╭─ Excerpted text

In another configuration of the invention the contact-making connections are made as small contact-making plates.
On the one hand, a large cross section can be implemented and the flexibility in the region of the flexible sections is ensured by the litz wire which is easy to bend by the electrical conductor being made as an especially uninsulated litz wire. Omitting the jacketing yields the maximum possible flexibility.
Advantageously the contact-making connections, especially for parallel connections, have a smaller line cross section than the electrical conductor, by which the installation space in the region of the cell connections can be kept as small as possible.
To the extent the contact-making connections for connection to the positive pole are formed from a material, especially aluminum, which is other than the material, especially copper or nickel-coated steel, of the contact-making connections for connection to the negative pole, on the one hand high quality contact-making is achieved and due to the minimum possible corrosion problems in the combination of metals with unequal electrochemical voltage potential, long service life of the contact-making connections is ensured. Advantageously the small contact-making plates are made of roll-bonded strip. An embodiment is especially preferable in which the contact-making connections can be welded to the positive pole and/or the negative pole.
In another alternative embodiment, the contact-making connections have a positive pole connection side and a negative pole connection side, the positive pole connection side being formed from a material, especially aluminum, other than the material, especially copper, of the negative pole connection side. In this way, only one type of contact-making connection need be produced; this benefits the production costs of the contact-making connections.

╰─
╭─ Given data

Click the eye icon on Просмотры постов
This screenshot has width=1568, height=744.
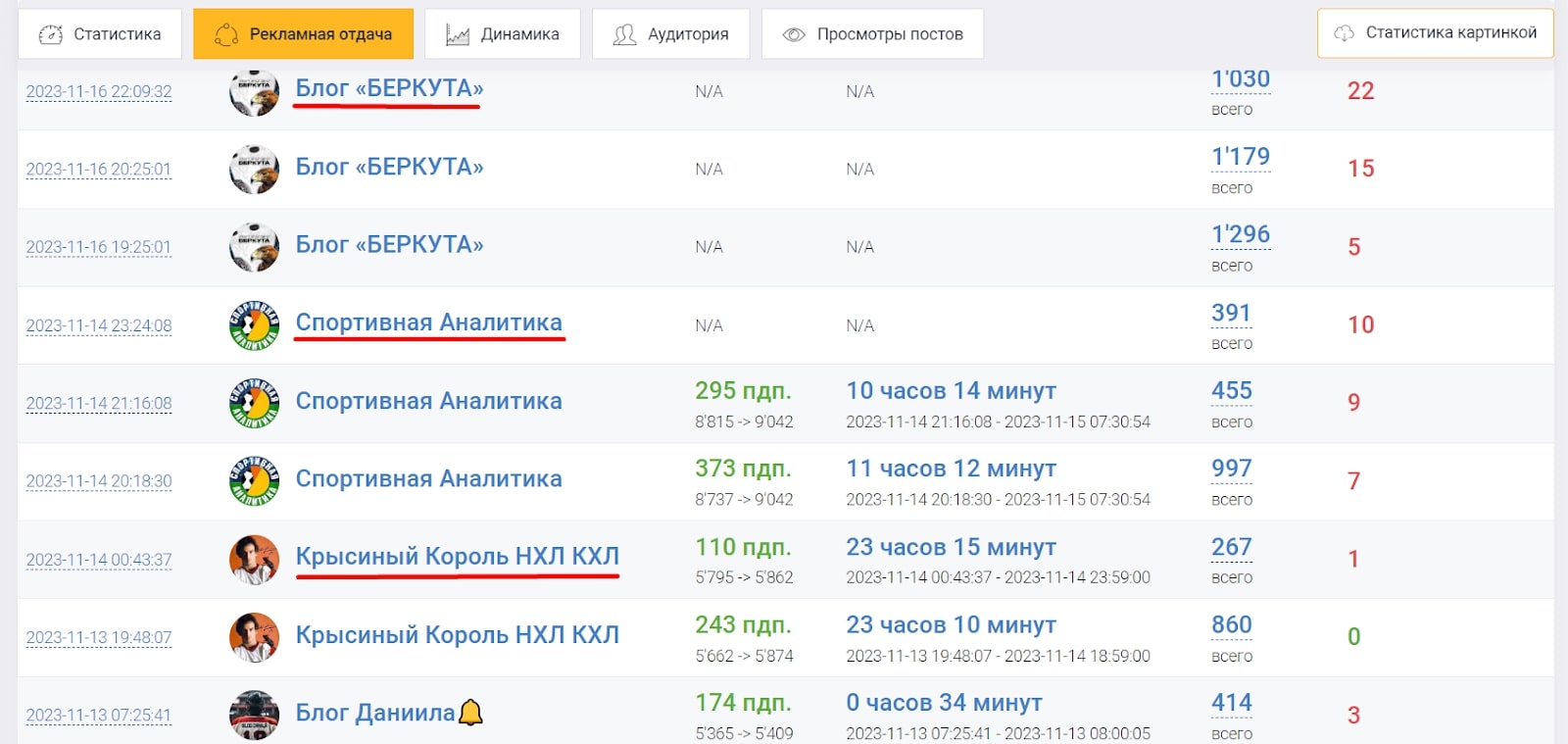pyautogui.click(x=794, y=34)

╰─
╭─ Given data

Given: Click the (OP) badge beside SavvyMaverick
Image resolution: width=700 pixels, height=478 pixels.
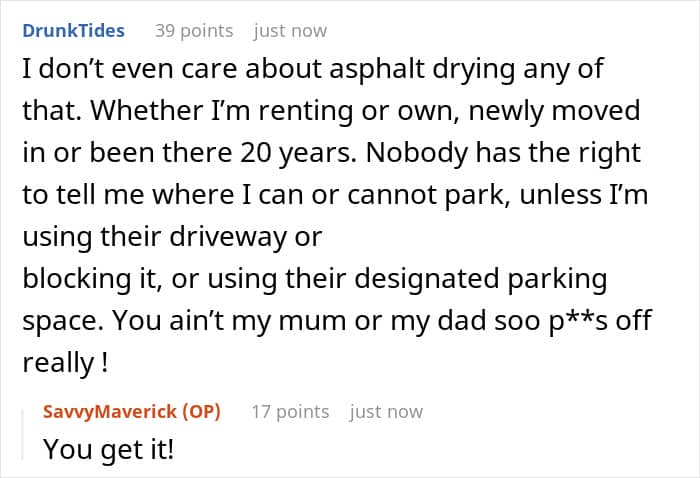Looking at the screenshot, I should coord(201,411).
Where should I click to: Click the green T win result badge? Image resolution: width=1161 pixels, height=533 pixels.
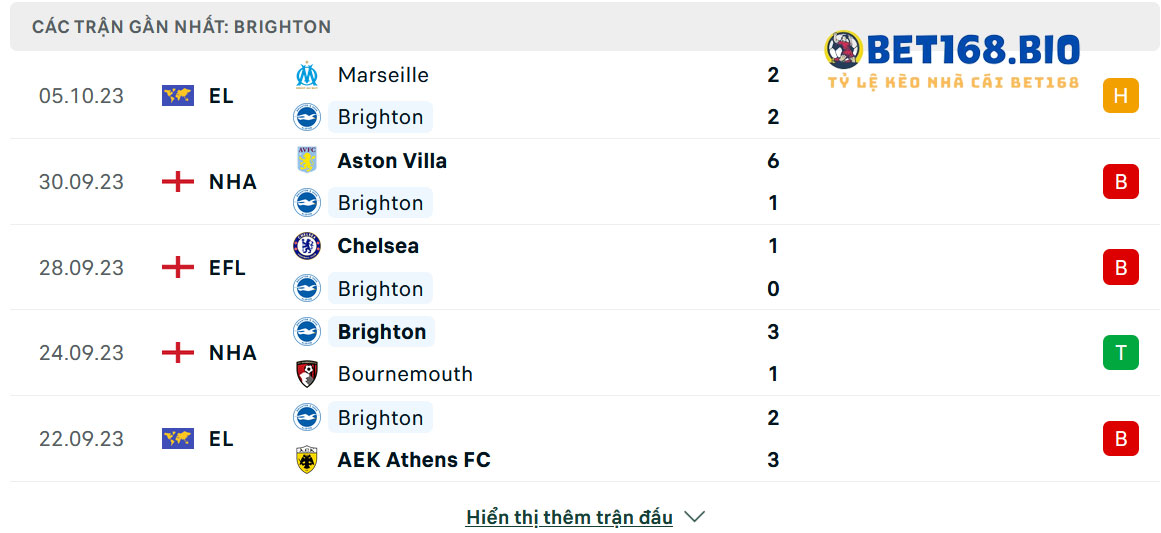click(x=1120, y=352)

╰─
╭─ Given data

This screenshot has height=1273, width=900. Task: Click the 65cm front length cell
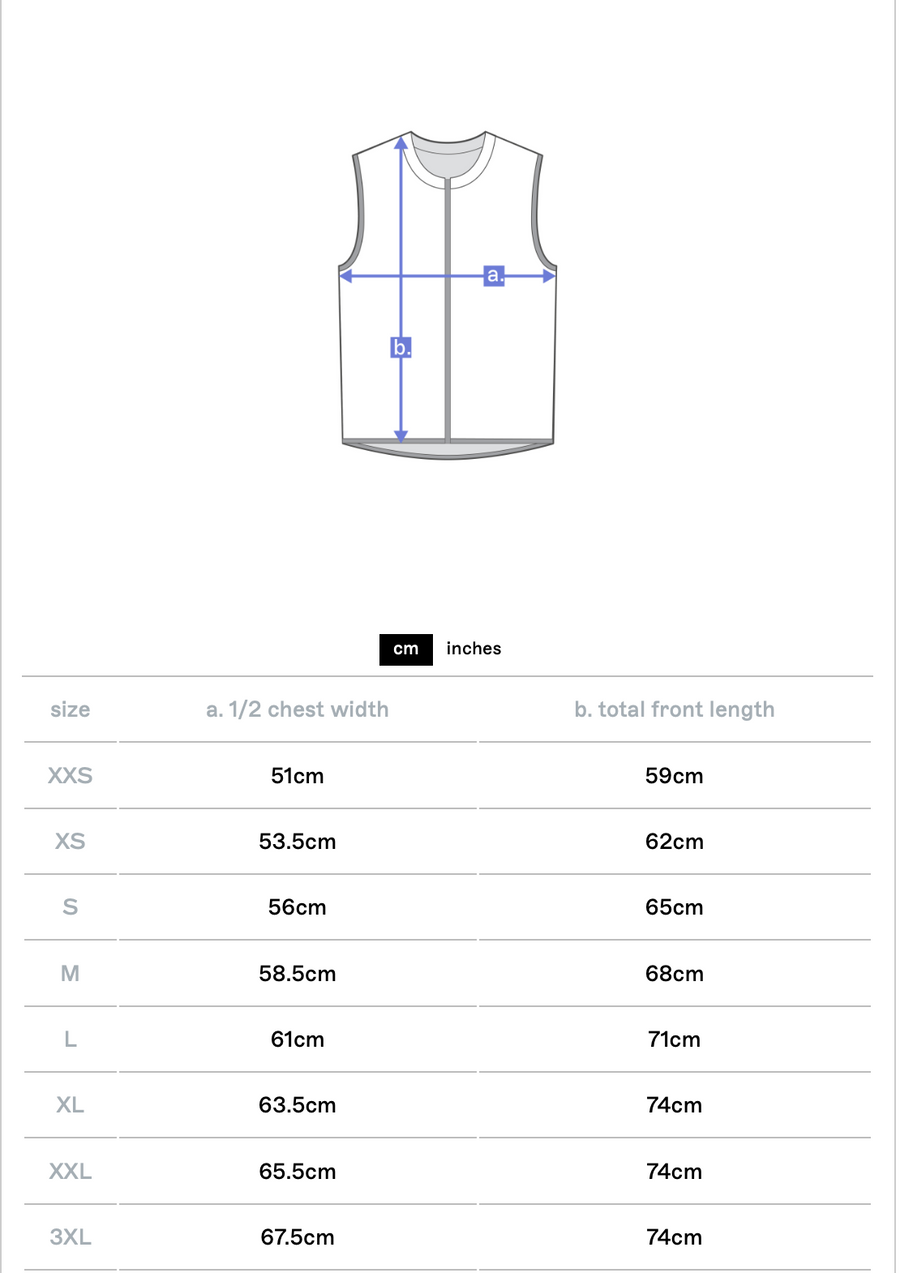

╰─

» What is asked
Could you carry on the patent passage about contact-making connections for battery poles, starting right after its final sentence?

» Answer to this exercise
The technical measure that the contact-making connections are attached to the electrical conductor or a litz wire by joining sites in the form of nonpositive connections, especially weld or crimp connections, ensures a connection between the electrical conductor and the contact-making connections which is reliable even with strong vibrations and/or impacts. To the extent at the same time material linking of the contact-making connections to the positive pole and/or negative pole of the energy storage units takes place, preferably by welding, a disruption by breaking the electrical connection is essentially precluded. In this application, laser or ultrasonic welding is regarded as an especially effective welding technology, preferably the transition to the energy storage units taking place by laser welding and the contact-making connections to the line, especially a litz wire, taking place by ultrasonic welding. This yields a uniform connection with minimum or the smallest possible contact resistance.
Advantageously, at one of the joining sites there is a cell voltage tap conductor, especially welded on at the same time, in order to obtain reliable and noise-free information about the state of each energy storage unit in a charging process and during operation.
Other advantages, features and details of the invention will become apparent from the following description of preferred exemplary embodiments and using the drawings.
Along the litz wire 1 small contact- making plates 2, 2′ are joined by joining sites 3, as a result of which permanent and intimate electrical contact is established between the small contact- making plates 2, 2′ and the litz wire 1.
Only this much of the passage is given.